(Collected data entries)
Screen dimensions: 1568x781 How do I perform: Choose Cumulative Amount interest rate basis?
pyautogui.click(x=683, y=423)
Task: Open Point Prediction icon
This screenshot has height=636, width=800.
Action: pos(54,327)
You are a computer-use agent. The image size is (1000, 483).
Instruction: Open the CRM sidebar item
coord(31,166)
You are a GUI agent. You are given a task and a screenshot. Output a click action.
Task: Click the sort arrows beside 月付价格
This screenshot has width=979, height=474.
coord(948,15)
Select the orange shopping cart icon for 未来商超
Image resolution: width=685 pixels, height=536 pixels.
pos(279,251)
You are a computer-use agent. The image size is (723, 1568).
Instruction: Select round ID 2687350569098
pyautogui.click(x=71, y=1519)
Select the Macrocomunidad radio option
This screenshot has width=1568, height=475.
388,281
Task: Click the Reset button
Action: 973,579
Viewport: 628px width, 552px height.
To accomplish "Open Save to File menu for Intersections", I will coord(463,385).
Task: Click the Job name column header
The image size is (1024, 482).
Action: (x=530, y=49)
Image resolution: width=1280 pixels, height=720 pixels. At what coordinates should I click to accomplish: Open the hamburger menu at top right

**Exercise brief:** Please quote the records above exactly, without skipping a line.

**Task solution:**
Screen dimensions: 1568x781 How do I perform: Choose Cumulative Amount interest rate basis?
pyautogui.click(x=683, y=423)
Task: Open Point Prediction icon
This screenshot has height=636, width=800.
Action: pos(54,327)
You are a computer-use agent. The image size is (1000, 483).
Instruction: Open the CRM sidebar item
coord(31,166)
You are a GUI agent. You are given a task and a screenshot. Output a click action.
Task: Click the sort arrows beside 月付价格
This screenshot has width=979, height=474.
coord(948,15)
Select the orange shopping cart icon for 未来商超
Image resolution: width=685 pixels, height=536 pixels.
pos(279,251)
You are a computer-use agent. The image size is (723, 1568).
Instruction: Select round ID 2687350569098
pyautogui.click(x=71, y=1519)
Select the Macrocomunidad radio option
This screenshot has width=1568, height=475.
388,281
Task: Click the Reset button
Action: 973,579
Viewport: 628px width, 552px height.
To accomplish "Open Save to File menu for Intersections", I will coord(463,385).
Task: Click the Job name column header
The image size is (1024, 482).
Action: (x=530, y=49)
Image resolution: width=1280 pixels, height=720 pixels. At what coordinates should I click to accomplish: Open the hamburger menu at top right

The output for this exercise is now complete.